There are several examples of libraries customizing their own web-based reservation systems on top of existing technology using open source software, WordPress Plugins (Smith, 2016), and other tools. There are also examples of libraries taking on this task from scratch with teams of developers and sharing them with the community. Ball State University Libraries built a web system for room booking called OpenRoom (Arthur, Robert, & Bradley, 2010) which later added the capability to book rooms via mobile (Kim, 2013). The Cabell Library at Virginia Commonwealth University also adopted Ball State’s OpenRoom (Doherty & White, 2012). Ball State’s OpenRoom is a good example of a room reservation technology that was built for a specific library, but was then made open source and adapted to several other libraries. This model represents a good way to mainstream library created technologies to institutions that may not have the infrastructure to support from-scratch development.

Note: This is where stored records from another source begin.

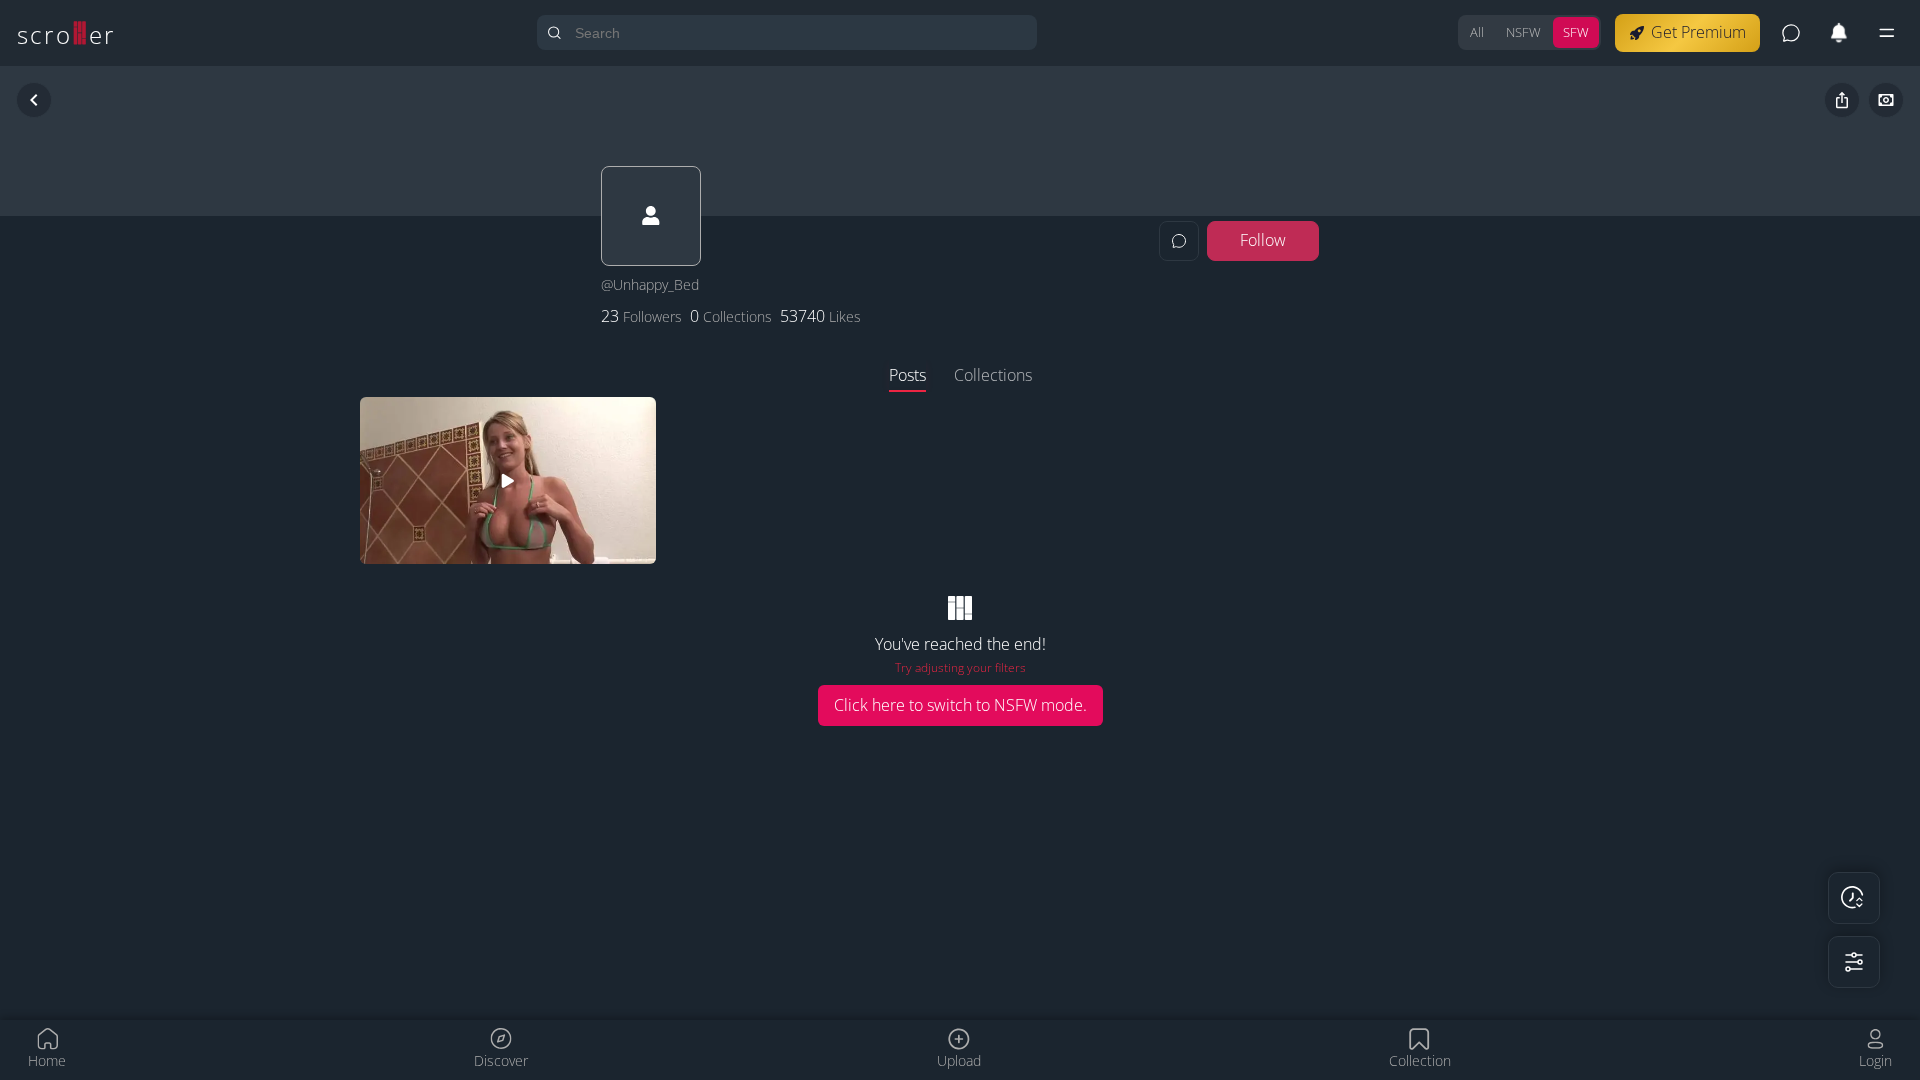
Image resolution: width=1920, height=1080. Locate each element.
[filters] (1854, 962)
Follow (1263, 240)
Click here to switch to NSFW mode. (960, 705)
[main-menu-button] (1887, 33)
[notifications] (1839, 33)
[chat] (1791, 33)
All (1477, 32)
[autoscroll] (1854, 898)
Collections (993, 375)
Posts (907, 375)
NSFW (1523, 32)
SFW (1576, 32)
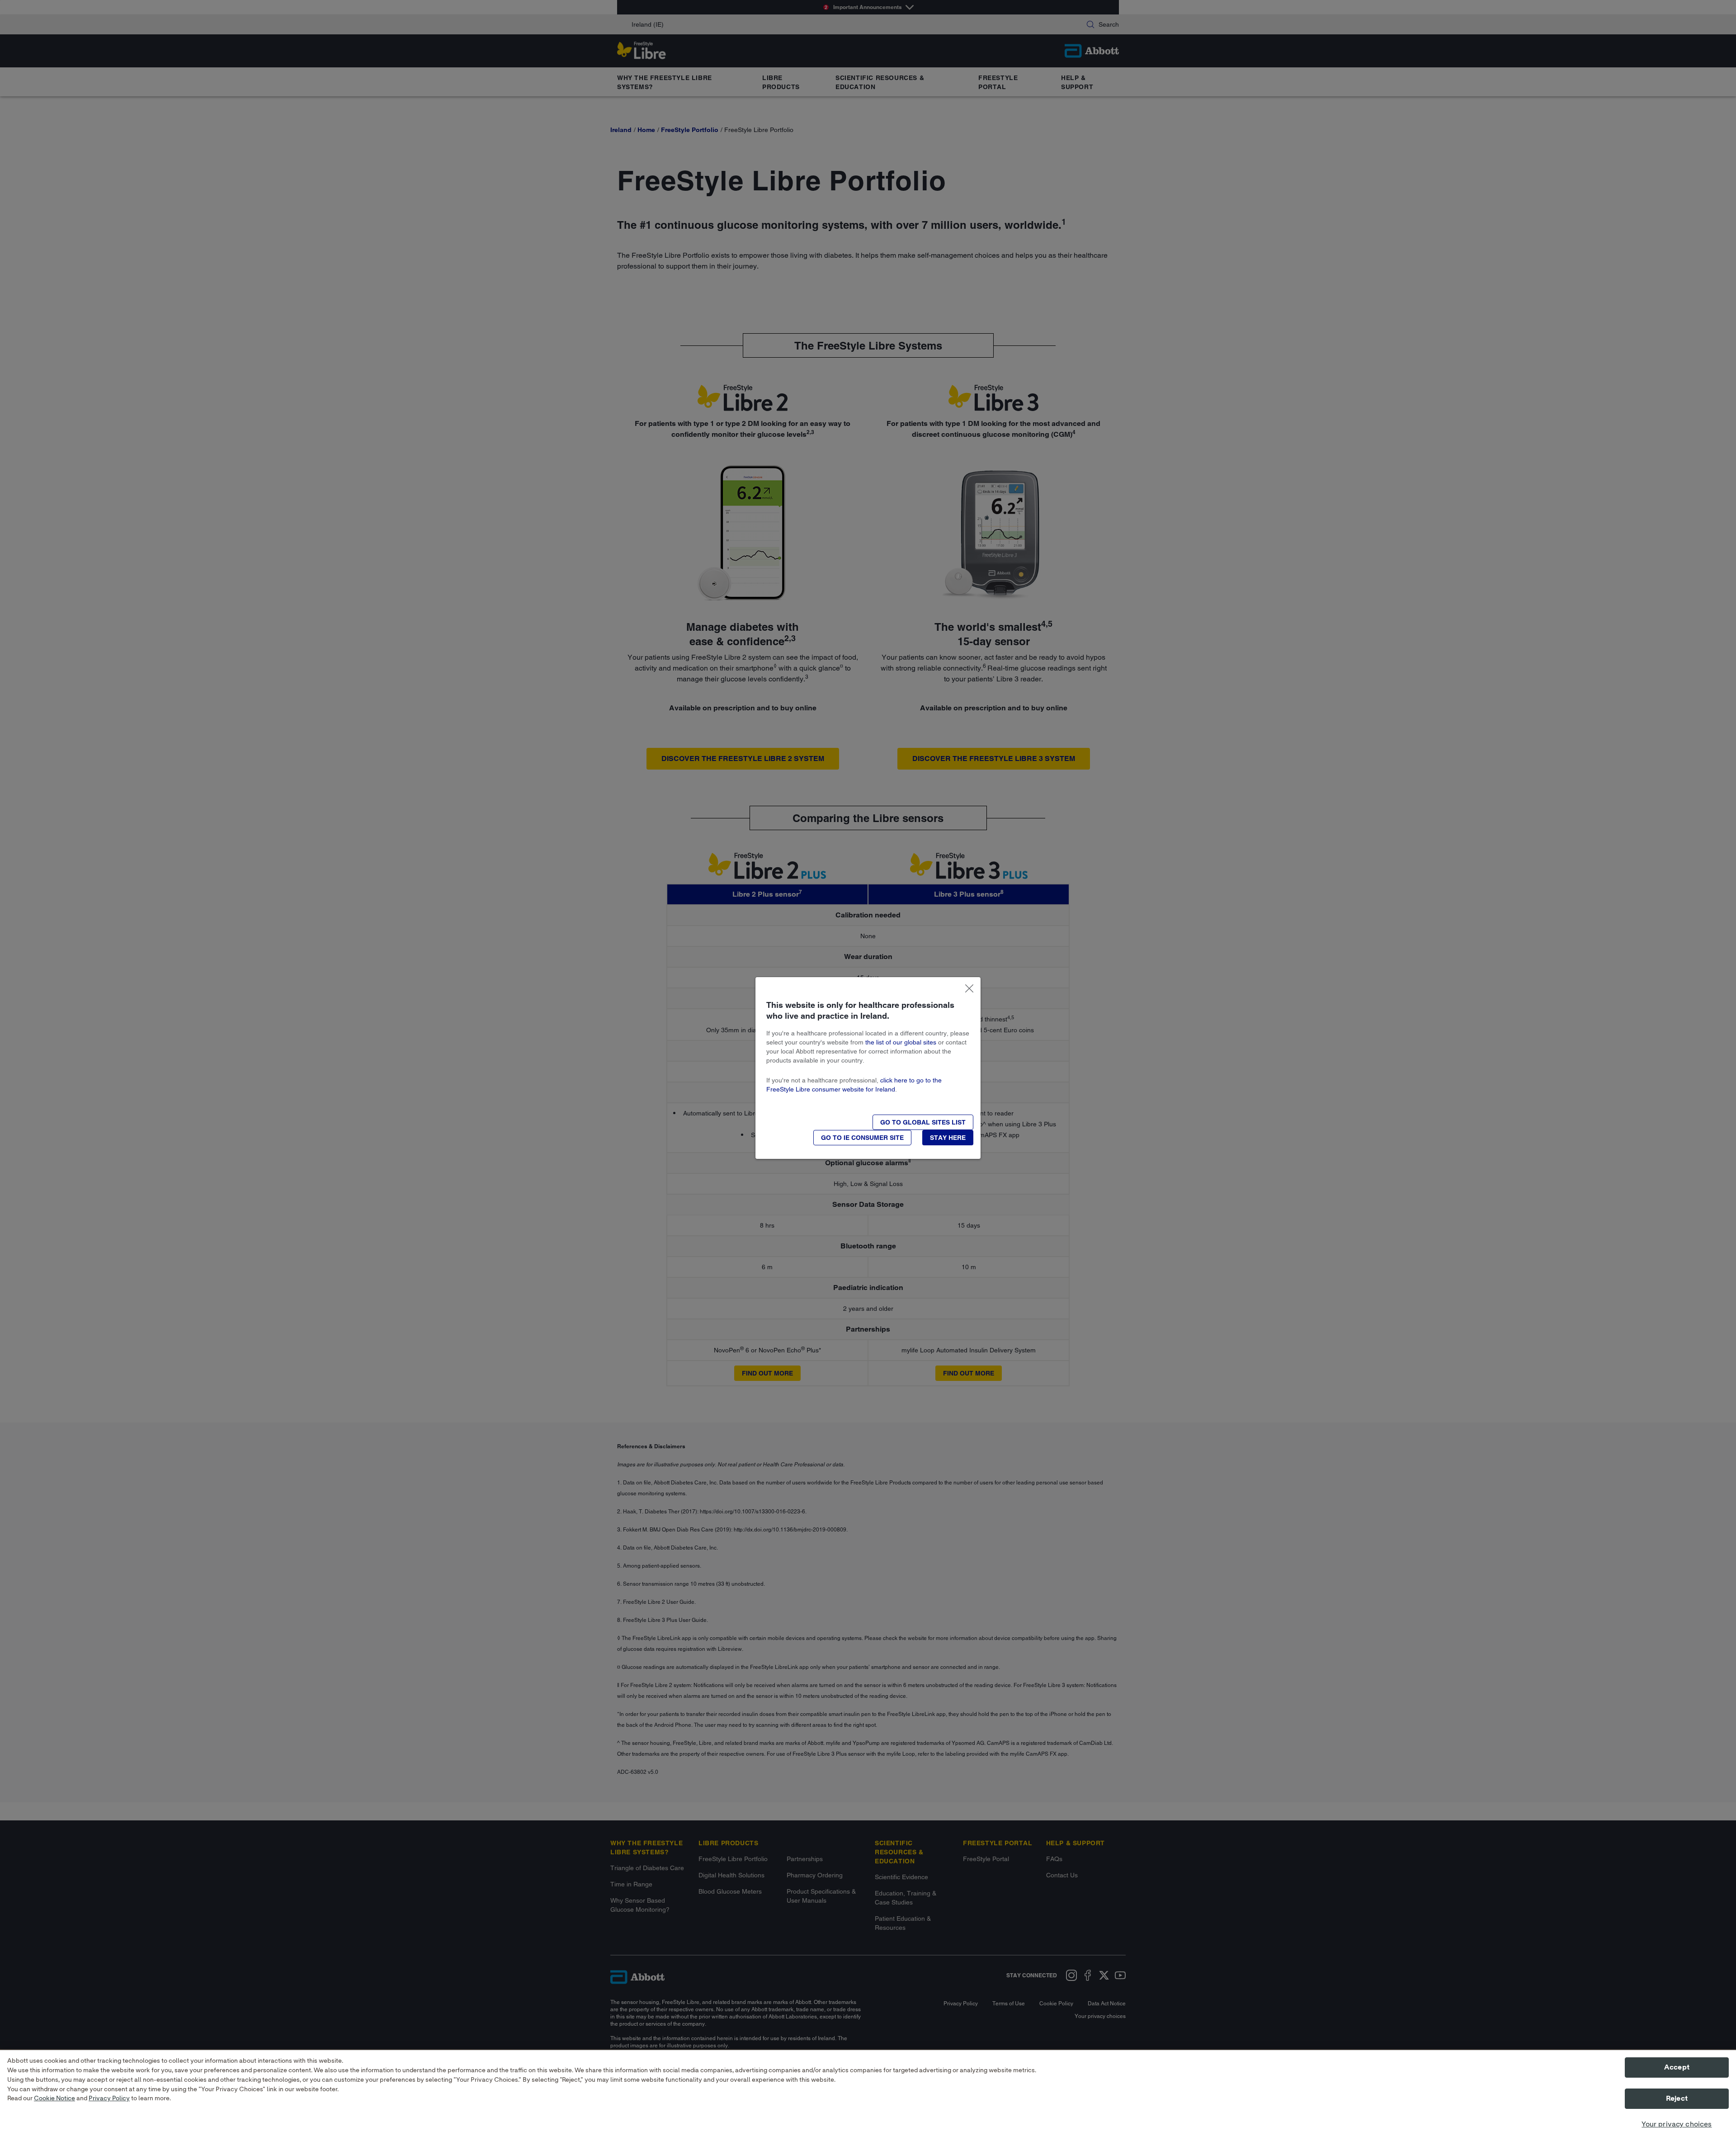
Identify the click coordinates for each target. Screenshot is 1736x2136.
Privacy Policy (109, 2099)
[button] (923, 1122)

These web and mobile systems increase accessibility for patrons reserving rooms in advance, but many room reservation systems also include technologies to benefit the onsite user including electronic displays of events and onsite booking from kiosks or display tablets. This group includes the examples from this chapter’s case study, the iPad-based Roomer system from Teachers College and Steelcase’s RoomWizard product at Stony Brook University. An example from Tallinn University of Technology Library in Estonia also describes an integrated room reservation system built into an informational kiosk that users could access from onsite (Järs, 2014). Addressing the needs of onsite users is an emerging need in study room reservation systems. Brigham Young University also developed a lower-tech solution to this problem using QR codes linked to specific rooms in the reservation platform so when students scan the code outside the room they are taken to the reservation page for that specific room (Whitchurch, 2012).

There are also examples in the literature of libraries building additional features into their room reservation platforms to enhance user experience. D.H. Hill Library at North Carolina State University created a system called GroupFinder that integrates into their room reservation system (phpScheduleIt) to let groups publicize their locations to other members of the group on the eboards throughout the library and on the GroupFinder site and mobile site (Ryan & Boyer, 2011). Though this system does not allow booking from onsite tablets, it benefits the onsite user by showing them additional information about their reservation and other reservations in the library. Library room reservation systems and the technologies surrounding them are diverse and represent a dynamic market of production that includes vendor-created, open source, and home grown technologies.